[Stored items]

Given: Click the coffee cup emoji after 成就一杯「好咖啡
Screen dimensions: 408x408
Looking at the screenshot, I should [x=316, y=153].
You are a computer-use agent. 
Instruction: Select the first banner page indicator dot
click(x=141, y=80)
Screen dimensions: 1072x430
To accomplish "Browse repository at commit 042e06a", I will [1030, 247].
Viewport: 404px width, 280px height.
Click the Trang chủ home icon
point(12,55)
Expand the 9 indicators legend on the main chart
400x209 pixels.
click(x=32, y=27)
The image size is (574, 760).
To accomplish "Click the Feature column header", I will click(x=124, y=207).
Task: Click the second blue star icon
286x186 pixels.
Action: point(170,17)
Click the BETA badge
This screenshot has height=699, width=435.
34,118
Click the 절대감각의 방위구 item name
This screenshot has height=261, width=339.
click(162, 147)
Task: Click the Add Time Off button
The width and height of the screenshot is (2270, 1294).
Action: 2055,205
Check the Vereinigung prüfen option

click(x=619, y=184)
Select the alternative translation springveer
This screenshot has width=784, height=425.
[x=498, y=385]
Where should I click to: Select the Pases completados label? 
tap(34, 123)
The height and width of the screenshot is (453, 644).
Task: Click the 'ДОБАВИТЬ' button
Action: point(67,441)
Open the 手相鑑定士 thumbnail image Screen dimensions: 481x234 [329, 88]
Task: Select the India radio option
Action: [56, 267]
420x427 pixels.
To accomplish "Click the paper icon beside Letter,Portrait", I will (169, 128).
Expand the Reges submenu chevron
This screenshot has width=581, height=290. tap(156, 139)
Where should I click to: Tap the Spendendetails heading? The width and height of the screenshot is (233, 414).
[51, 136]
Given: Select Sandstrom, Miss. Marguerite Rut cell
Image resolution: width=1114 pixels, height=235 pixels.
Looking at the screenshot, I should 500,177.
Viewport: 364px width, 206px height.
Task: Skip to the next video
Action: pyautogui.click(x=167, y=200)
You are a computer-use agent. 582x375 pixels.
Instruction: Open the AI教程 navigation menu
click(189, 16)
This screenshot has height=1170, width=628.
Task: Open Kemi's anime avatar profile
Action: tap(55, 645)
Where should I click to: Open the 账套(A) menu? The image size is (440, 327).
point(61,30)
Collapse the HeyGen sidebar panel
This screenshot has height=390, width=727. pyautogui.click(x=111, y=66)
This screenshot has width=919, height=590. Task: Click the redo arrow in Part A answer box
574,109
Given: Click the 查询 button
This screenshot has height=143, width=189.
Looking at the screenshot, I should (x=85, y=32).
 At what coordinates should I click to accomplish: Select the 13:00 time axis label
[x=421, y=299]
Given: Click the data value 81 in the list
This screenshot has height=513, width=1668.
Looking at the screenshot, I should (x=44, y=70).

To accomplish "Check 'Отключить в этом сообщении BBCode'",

#### WORK REQUEST:
Your output must be an exact copy of every entry.

#### RESPONSE AREA:
Given: Click the coffee cup emoji after 成就一杯「好咖啡
Screen dimensions: 408x408
Looking at the screenshot, I should [x=316, y=153].
You are a computer-use agent. 
Instruction: Select the first banner page indicator dot
click(x=141, y=80)
Screen dimensions: 1072x430
To accomplish "Browse repository at commit 042e06a", I will [1030, 247].
Viewport: 404px width, 280px height.
Click the Trang chủ home icon
point(12,55)
Expand the 9 indicators legend on the main chart
400x209 pixels.
click(x=32, y=27)
The image size is (574, 760).
To accomplish "Click the Feature column header", I will click(x=124, y=207).
Task: Click the second blue star icon
286x186 pixels.
Action: point(170,17)
Click the BETA badge
This screenshot has height=699, width=435.
34,118
Click the 절대감각의 방위구 item name
This screenshot has height=261, width=339.
click(162, 147)
Task: Click the Add Time Off button
The width and height of the screenshot is (2270, 1294).
Action: 2055,205
Check the Vereinigung prüfen option

click(x=619, y=184)
Select the alternative translation springveer
This screenshot has width=784, height=425.
[x=498, y=385]
Where should I click to: Select the Pases completados label? 
tap(34, 123)
The height and width of the screenshot is (453, 644).
Task: Click the 'ДОБАВИТЬ' button
Action: point(67,441)
Open the 手相鑑定士 thumbnail image Screen dimensions: 481x234 [329, 88]
Task: Select the India radio option
Action: [56, 267]
420x427 pixels.
To accomplish "Click the paper icon beside Letter,Portrait", I will (169, 128).
Expand the Reges submenu chevron
This screenshot has width=581, height=290. tap(156, 139)
Where should I click to: Tap the Spendendetails heading? The width and height of the screenshot is (233, 414).
[51, 136]
Given: Select Sandstrom, Miss. Marguerite Rut cell
Image resolution: width=1114 pixels, height=235 pixels.
Looking at the screenshot, I should 500,177.
Viewport: 364px width, 206px height.
Task: Skip to the next video
Action: pyautogui.click(x=167, y=200)
You are a computer-use agent. 582x375 pixels.
Instruction: Open the AI教程 navigation menu
click(189, 16)
This screenshot has height=1170, width=628.
Task: Open Kemi's anime avatar profile
Action: tap(55, 645)
Where should I click to: Open the 账套(A) menu? The image size is (440, 327).
point(61,30)
Collapse the HeyGen sidebar panel
This screenshot has height=390, width=727. pyautogui.click(x=111, y=66)
This screenshot has width=919, height=590. Task: Click the redo arrow in Part A answer box
574,109
Given: Click the 查询 button
This screenshot has height=143, width=189.
Looking at the screenshot, I should (x=85, y=32).
 At what coordinates should I click to accomplish: Select the 13:00 time axis label
[x=421, y=299]
Given: Click the data value 81 in the list
This screenshot has height=513, width=1668.
Looking at the screenshot, I should (x=44, y=70).

To accomplish "Check 'Отключить в этом сообщении BBCode'",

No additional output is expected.